鉄スクラップ検収作業にAI導入、メーカーが実感した効果

トピー工業は、豊橋製造所でのシステム本運用に向けて検討を進めている(トピー工業提供)

電炉メーカーが主原料とする鉄スクラップを検収する現場で、人工知能(AI)システムの運用や実験が進んでいる。検収は作業員によって鉄スクラップの等級分けの習熟度にバラつきがあることや、人手不足による人員の確保が課題になっている。電炉メーカー各社はこうした課題をAIで解決し、収益力を底上げする考えだ。すでにAIシステムを導入した電炉メーカーはその効果を実感し、鉄スクラップの検収以外の活用も検討している。(山田諒)

検収は、電炉メーカーが業者から持ち込まれた原料の鉄スクラップを確認する作業だ。検収では、スクラップのグレーディング(等級区分)のほか、鋼材を製造する上で混入していると設備の不具合や製品の品質低下を引き起こす禁忌物や不純物の発見、除去を行う。
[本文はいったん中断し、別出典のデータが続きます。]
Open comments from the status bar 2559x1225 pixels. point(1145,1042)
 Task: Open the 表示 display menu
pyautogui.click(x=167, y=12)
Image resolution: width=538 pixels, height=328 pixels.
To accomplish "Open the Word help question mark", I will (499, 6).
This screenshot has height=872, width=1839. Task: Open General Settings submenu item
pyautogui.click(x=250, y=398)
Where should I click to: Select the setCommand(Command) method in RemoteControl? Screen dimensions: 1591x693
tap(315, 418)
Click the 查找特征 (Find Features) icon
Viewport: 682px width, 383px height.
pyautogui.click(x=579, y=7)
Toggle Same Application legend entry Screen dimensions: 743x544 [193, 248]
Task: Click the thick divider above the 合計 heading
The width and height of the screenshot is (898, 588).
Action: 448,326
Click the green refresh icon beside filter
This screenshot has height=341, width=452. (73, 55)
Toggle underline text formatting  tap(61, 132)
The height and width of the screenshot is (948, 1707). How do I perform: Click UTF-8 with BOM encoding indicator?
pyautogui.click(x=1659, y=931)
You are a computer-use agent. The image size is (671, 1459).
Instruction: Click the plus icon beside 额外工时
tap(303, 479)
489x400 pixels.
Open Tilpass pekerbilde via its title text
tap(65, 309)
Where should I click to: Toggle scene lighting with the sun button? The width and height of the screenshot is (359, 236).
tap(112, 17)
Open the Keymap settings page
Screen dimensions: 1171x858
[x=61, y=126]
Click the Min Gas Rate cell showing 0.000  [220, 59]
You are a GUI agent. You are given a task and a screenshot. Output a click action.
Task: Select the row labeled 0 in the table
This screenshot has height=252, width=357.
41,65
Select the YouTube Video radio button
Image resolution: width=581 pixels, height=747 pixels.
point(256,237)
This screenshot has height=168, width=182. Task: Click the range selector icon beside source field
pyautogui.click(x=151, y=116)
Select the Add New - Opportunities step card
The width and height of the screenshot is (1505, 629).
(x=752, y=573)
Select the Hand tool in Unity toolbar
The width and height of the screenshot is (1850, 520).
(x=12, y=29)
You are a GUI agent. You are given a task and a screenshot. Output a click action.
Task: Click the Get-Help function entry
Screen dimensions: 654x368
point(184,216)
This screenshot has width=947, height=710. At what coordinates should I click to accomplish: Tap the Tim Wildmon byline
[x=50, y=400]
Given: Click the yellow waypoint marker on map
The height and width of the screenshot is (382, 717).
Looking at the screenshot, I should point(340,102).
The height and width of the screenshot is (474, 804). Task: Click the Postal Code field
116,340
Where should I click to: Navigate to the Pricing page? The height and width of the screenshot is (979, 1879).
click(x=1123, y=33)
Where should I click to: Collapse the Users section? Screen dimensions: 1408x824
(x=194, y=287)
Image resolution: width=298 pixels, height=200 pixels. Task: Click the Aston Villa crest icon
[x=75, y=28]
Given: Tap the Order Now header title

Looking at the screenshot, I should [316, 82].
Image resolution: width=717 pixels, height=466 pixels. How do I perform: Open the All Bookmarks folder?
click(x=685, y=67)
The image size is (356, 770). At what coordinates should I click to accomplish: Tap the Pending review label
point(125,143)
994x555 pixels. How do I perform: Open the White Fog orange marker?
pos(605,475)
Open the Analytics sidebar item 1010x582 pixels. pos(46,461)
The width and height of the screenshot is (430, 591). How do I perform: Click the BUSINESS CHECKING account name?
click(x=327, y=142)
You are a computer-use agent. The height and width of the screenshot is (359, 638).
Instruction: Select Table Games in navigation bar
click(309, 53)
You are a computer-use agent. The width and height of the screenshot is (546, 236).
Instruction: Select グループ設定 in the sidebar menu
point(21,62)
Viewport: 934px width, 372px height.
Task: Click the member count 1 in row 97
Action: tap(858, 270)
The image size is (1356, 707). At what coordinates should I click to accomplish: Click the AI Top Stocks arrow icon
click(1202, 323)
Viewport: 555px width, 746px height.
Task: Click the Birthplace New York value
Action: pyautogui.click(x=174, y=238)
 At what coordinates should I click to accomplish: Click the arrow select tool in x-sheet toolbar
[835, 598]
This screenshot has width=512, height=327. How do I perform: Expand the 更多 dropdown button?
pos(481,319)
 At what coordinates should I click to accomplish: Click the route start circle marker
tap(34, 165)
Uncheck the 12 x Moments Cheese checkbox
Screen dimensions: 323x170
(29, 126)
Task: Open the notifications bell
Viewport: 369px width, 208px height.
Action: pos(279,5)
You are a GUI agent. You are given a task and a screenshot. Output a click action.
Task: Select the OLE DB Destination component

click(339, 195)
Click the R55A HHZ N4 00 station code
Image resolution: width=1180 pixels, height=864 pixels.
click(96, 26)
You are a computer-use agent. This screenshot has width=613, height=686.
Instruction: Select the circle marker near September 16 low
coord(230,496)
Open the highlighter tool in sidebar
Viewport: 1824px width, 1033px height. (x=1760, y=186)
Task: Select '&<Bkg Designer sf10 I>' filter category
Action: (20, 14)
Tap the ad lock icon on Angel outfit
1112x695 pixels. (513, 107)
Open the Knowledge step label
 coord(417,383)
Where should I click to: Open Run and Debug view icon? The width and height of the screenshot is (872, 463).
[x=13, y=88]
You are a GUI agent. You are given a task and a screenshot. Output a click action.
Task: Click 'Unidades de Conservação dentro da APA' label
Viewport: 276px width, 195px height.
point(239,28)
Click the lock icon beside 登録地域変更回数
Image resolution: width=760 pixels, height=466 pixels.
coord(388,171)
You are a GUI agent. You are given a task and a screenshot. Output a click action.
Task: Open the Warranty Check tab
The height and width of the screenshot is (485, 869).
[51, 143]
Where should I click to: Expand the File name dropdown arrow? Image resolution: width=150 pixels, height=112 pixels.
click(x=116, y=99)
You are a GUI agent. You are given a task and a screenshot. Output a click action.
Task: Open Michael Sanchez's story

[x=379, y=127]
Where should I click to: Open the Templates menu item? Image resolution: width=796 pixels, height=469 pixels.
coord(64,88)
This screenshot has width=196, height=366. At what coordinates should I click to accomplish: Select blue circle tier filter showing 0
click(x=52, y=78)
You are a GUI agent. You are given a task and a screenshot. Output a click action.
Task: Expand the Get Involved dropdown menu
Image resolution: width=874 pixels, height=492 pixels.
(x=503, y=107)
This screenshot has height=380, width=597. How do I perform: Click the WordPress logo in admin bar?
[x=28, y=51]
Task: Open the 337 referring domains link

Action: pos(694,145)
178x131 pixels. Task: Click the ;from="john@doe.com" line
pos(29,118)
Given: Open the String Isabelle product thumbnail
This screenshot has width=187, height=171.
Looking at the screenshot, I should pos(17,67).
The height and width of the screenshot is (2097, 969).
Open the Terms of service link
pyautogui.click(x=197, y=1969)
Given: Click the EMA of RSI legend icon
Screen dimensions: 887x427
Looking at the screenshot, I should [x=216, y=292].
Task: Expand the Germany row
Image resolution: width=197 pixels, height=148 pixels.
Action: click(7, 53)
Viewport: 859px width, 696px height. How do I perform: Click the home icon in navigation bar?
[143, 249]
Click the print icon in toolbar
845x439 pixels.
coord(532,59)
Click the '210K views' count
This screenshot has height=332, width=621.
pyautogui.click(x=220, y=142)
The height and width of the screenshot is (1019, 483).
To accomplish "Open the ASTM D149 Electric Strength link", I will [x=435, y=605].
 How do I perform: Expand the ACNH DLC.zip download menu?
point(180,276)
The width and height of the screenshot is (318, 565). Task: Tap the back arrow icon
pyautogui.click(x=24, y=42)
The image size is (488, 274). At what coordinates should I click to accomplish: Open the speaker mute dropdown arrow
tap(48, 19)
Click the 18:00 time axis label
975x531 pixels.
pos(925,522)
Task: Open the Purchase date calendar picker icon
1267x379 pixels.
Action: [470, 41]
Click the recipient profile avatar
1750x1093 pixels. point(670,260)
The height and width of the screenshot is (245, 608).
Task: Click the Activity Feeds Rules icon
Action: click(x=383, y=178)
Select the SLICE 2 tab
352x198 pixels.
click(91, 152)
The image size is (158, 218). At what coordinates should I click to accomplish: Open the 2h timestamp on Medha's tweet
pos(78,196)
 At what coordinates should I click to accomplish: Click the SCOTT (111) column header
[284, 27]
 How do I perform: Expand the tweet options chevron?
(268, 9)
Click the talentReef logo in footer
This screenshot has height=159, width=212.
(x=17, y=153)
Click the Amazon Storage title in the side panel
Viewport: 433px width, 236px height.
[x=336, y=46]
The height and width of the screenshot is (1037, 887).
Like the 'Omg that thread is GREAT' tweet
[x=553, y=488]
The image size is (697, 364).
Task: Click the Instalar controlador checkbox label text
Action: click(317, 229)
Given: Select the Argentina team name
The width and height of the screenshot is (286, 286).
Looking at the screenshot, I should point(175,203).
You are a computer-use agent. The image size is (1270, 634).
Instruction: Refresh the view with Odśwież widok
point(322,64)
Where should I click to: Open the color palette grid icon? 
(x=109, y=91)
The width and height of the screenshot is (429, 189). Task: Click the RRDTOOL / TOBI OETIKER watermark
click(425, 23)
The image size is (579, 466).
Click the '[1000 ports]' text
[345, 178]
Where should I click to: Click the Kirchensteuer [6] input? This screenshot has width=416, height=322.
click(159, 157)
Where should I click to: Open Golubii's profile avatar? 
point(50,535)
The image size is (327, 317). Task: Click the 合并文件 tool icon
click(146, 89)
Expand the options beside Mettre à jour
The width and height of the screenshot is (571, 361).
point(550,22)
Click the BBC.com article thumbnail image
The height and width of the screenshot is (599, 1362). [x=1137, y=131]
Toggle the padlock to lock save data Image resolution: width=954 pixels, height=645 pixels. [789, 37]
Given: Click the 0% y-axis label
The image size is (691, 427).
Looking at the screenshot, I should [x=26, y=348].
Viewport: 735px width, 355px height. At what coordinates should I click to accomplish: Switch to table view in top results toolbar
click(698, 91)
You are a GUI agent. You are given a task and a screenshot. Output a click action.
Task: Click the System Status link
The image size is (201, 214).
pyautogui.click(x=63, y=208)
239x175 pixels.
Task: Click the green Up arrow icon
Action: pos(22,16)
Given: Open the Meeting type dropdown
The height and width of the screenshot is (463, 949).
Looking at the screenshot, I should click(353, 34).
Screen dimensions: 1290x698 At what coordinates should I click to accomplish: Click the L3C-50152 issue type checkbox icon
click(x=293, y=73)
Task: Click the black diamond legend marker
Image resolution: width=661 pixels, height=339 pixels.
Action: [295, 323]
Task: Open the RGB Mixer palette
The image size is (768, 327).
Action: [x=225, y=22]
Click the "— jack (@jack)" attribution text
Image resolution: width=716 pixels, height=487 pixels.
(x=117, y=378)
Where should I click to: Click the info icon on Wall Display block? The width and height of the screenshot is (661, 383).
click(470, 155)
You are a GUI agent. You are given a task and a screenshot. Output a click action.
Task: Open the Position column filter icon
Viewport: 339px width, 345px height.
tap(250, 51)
従来、検収は人の目視により作業が行われてきた。ただ、スクラップは、検収員によるグレーディングによって買い取り価格が変わってくる。検収員の熟練度によってその価格が変わり、電炉メーカーの収益にも直結。検収員自体の募集や育成も重要な課題だった。

東京大学発のスタートアップ企業で、カメラとAIを使った鉄スクラップの解析システムを開発したEVERSTEEL(エバースチール、東京都文京区)の田島圭二郎社長は「電炉はとにかく人が足らない業界。また検収作業は担当者のコンディションやセンスでバラつくのが課題だった」と開発の背景を明かす。

さらに田島社長は「検収員1人の年間の作業量は、買い取り価格で数十億円レベル。熟練度が違うだけで、価格が年間数千万円変わる可能性がある」とした上で、「検収員を一人前にするには数年を要するといわれる。AIを使うことで、適正な買い取り価格の支払いなどに寄与し、電炉メーカーの収益改善にも貢献できると考えている」と話す。

複数の高炉メーカーがエバースチールと共同でシステムの実験や運用に取り組んでいる。トピー工業は豊橋製造所(愛知県豊橋市)の検収作業でシステムの実証実験を2022年12月に開始した。検収作業員の技術向上や人手不足を補うのが狙いで、グレーディングや異物検出でAI活用の可能性を探った。

これまでトピー工業は、経験年数の異なる12人体制で検収を実施。実験の結果、同社の野秋明弘執行役員スチール事業部長兼豊橋製造所長は「熟練者と同じレベルの検収ができることが分かった。スキルのない作業者でもシステムを使えば、検収対応できるようになった」と効果を実感している。実験は終了し、実運用に向けて検討を進めている。

人の限界、バラつき克服

東京製鉄は、宇都宮工場でEVERSTEELの検収システムを活用。検収員の手元の端末に、検収結果が表示される(EVERSTEEL提供)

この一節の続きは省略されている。